▶ **WHAT YOU NEED TO DO**:
Pictures excluded, output exactly the lines from the one containing "Instruction: Click the icon beside 征集志愿填报" through the last line of the listing below.

▶ **DATA SHOWN**:
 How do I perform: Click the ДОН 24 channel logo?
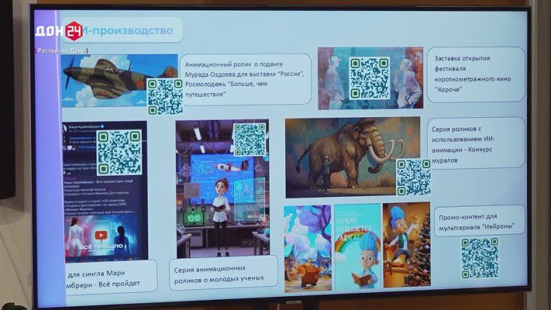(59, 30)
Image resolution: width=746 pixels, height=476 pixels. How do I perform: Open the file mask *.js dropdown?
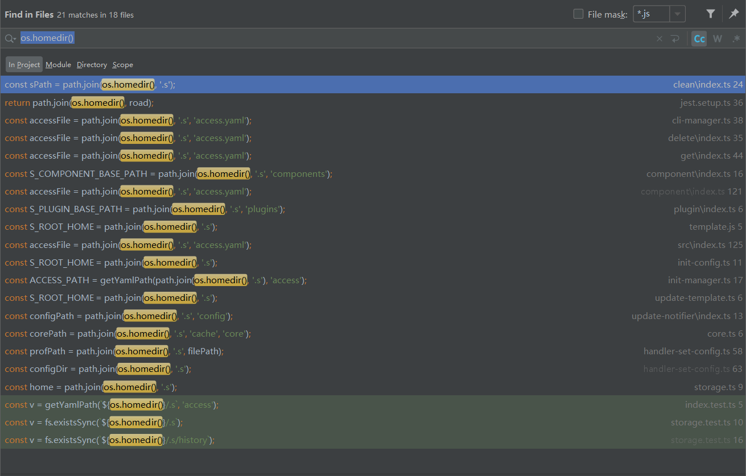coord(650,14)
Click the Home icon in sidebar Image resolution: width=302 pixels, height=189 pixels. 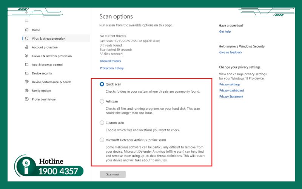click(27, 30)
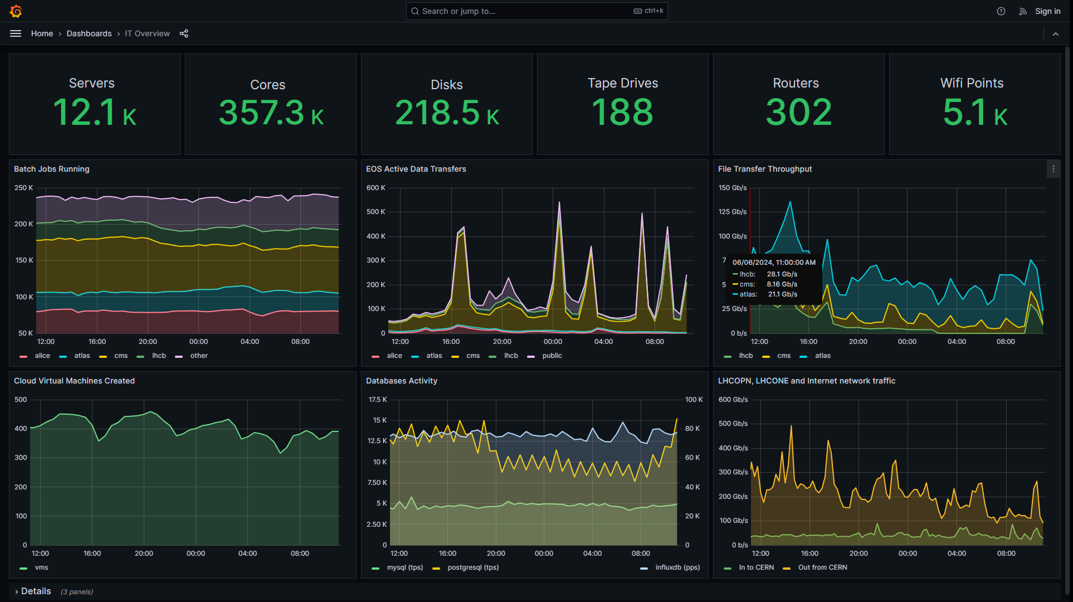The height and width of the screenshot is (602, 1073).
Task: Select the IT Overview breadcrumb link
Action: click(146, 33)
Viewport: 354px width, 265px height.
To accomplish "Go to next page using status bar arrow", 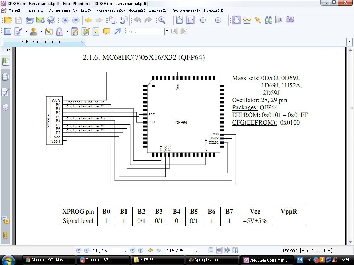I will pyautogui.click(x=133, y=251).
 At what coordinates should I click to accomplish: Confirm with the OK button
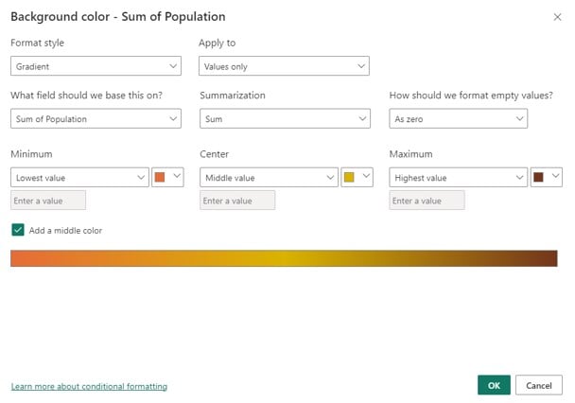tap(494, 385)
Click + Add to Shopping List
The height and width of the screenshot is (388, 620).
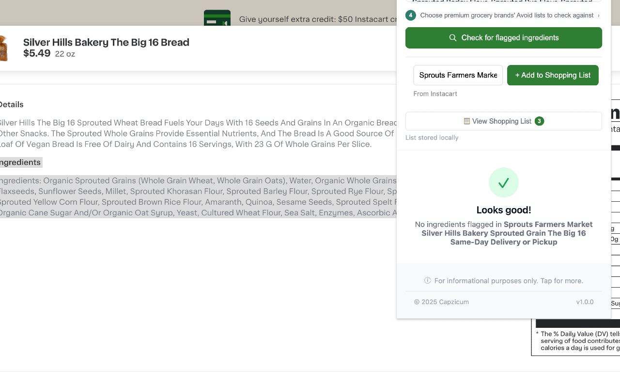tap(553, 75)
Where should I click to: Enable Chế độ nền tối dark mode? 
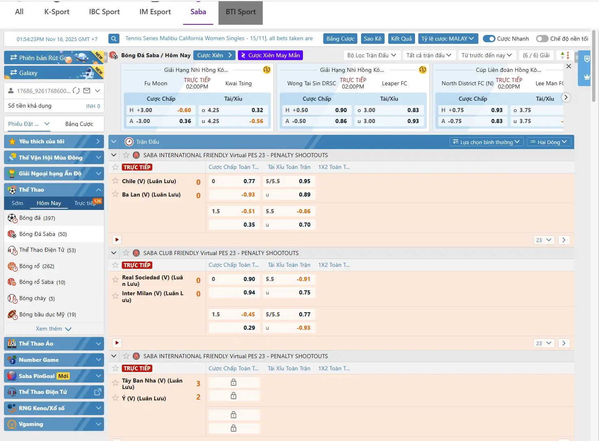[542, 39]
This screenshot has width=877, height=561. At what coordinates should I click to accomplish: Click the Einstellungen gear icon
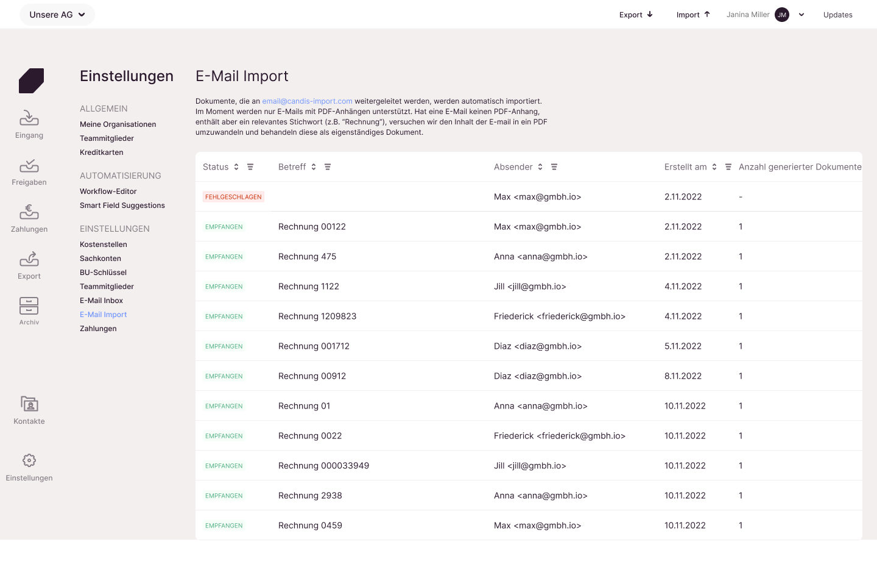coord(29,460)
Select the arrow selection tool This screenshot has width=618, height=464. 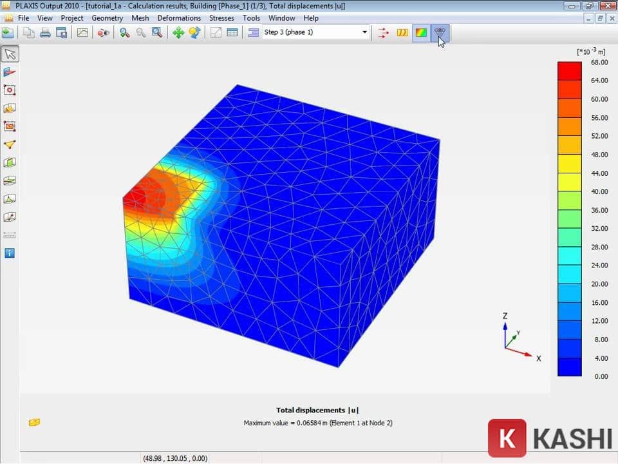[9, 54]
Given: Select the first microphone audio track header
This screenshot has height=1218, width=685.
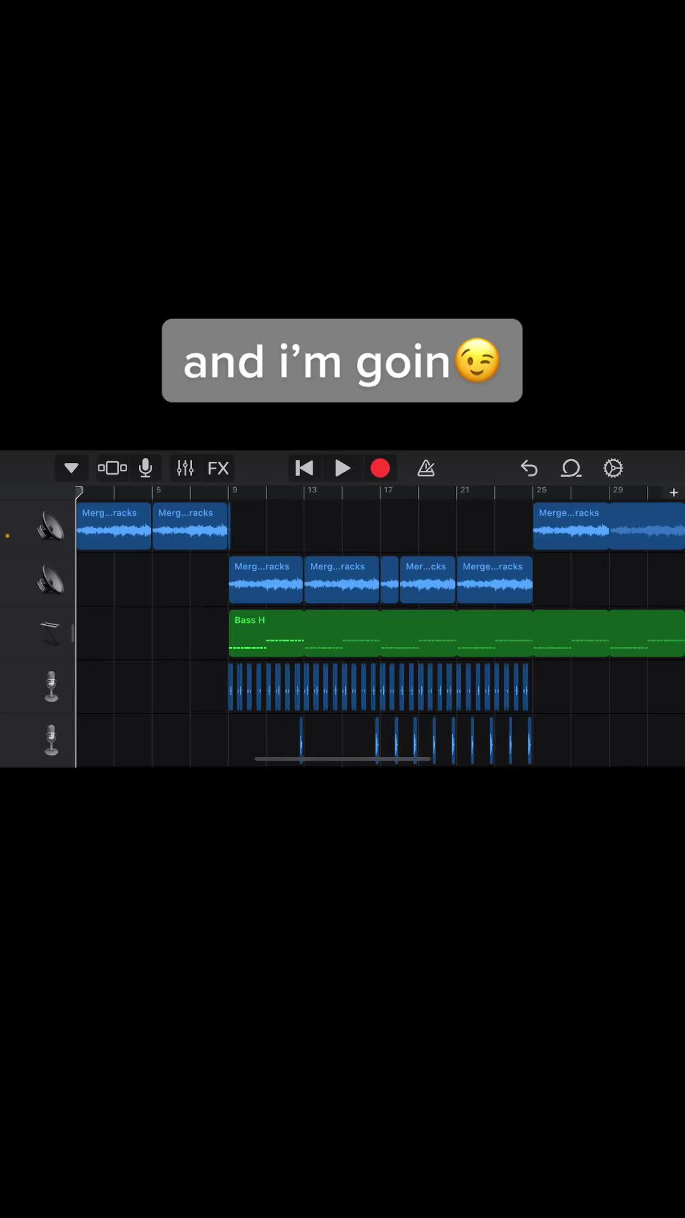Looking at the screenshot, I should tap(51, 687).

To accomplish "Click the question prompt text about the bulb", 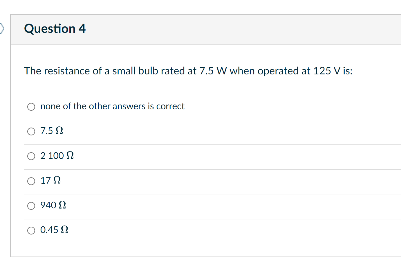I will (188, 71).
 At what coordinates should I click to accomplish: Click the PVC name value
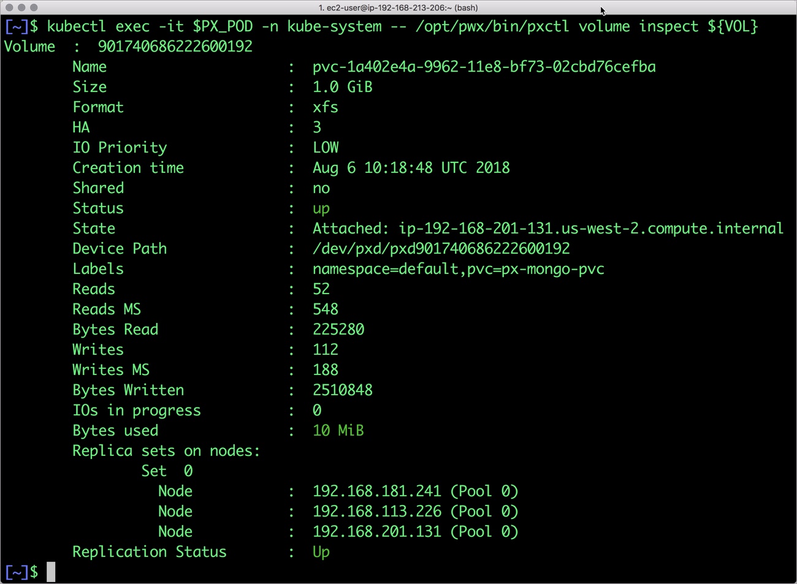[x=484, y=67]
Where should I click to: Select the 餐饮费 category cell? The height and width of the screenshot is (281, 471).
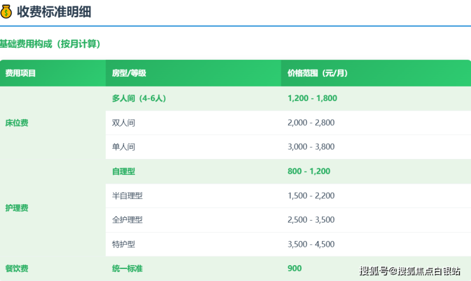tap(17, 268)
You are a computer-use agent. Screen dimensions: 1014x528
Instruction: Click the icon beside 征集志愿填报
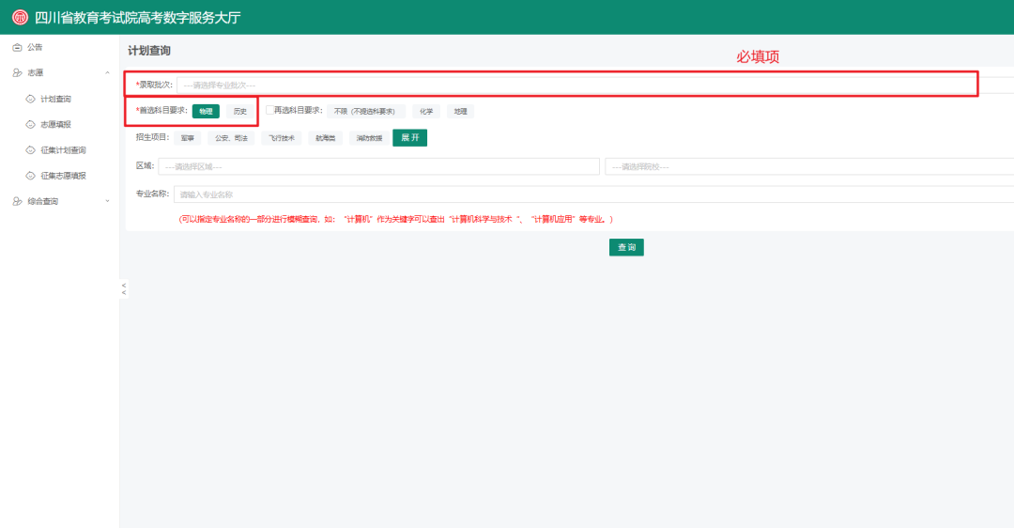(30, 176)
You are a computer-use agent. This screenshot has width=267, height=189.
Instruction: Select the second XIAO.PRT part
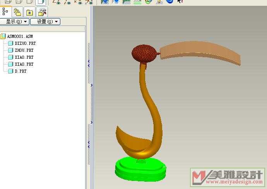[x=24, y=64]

▶ **WRITTEN ANSWER**:
Instruction: Click the icon beside 征集志愿填报
(30, 176)
You are a computer-use agent. This screenshot has width=267, height=189.
Instruction: Select the second XIAO.PRT part
[x=24, y=64]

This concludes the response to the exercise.